Kierowca uciekał przed policją. Miał we krwi 1,5 promila

Do tego zdarzenia doszło w poniedziałkowy wieczór, po godzinie 23. Policjanci z ruchu drogowego zostali wezwani na miejsce zdarzenia drogowego do Bukowa.
- W trakcie dojazdu na miejsce, na ulicy Młodzieżowej zauważyli pojazd marki volkswagen caddy, który według zgłoszenia dyżurnego uczestniczył w zdarzeniu drogowym. Mundurowi postanowili zatrzymać samochód używając w tym celu sygnałów świetlnych i dźwiękowych. Kierowca na widok policjantów gwałtownie przyspieszył jadąc w kierunku ulicy Pszowskiej - mówią funkcjonariusze.
33-latek uciekając przed stróżami prawa nie zastosował się do sygnalizacji świetlnej i nie reagował na wezwania do zatrzymania. Na skrzyżowaniu gwałtownie skręcił w ulicę Paderewskiego udając się w kierunku Pszowa. Dopiero kiedy policyjny radiowóz zrównał się z autem, kierowca zatrzymał się przy jednej z posesji.

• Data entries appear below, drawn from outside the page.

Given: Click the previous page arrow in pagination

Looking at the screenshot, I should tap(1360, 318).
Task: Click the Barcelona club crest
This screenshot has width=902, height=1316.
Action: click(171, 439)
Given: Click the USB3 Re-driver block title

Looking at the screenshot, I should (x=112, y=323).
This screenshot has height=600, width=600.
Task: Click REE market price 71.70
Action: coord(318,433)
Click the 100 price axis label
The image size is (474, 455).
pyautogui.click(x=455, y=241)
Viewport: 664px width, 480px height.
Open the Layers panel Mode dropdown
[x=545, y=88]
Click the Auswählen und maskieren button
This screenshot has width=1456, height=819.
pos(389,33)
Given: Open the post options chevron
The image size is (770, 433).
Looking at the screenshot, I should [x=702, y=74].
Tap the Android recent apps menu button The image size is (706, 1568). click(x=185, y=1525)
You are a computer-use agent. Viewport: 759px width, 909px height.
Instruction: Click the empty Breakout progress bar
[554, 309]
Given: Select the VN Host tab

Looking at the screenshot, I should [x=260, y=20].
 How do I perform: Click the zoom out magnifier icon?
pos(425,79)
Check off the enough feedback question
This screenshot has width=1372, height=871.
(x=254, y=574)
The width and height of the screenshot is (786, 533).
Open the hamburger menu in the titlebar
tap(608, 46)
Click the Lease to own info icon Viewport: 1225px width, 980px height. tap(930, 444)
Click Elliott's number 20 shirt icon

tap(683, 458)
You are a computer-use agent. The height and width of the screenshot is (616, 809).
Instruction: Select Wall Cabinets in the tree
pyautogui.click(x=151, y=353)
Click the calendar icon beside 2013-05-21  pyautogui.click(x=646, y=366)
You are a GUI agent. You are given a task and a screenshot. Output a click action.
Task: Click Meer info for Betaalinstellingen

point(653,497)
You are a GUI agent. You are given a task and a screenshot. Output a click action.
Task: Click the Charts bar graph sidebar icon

- Mężczyzna swoją ucieczkę tłumaczył brakiem uprawnień do kierowania i stanem nietrzeźwości. Mieszkaniec województwa małopolskiego miał w organizmie 1,5 promila alkoholu. Przyznał, że jadąc docelowo do Raciborza, na skrzyżowaniu dróg w Bukowie wypadł z drogi. Dzięki reakcji świadków, którzy najpierw pomogli kierującemu wyprowadzić auto na drogę, a później widząc że jest pijany powiadomili policję nie doszło do kolejnego zdarzenia na drodze z udziałem tego nieodpowiedzialnego kierowcy - słyszymy w komendzie.
Niezatrzymanie się do kontroli i jazda w stanie nietrzeźwości może się dla niego skończyć nawet 5-letnim pobytem w więzieniu.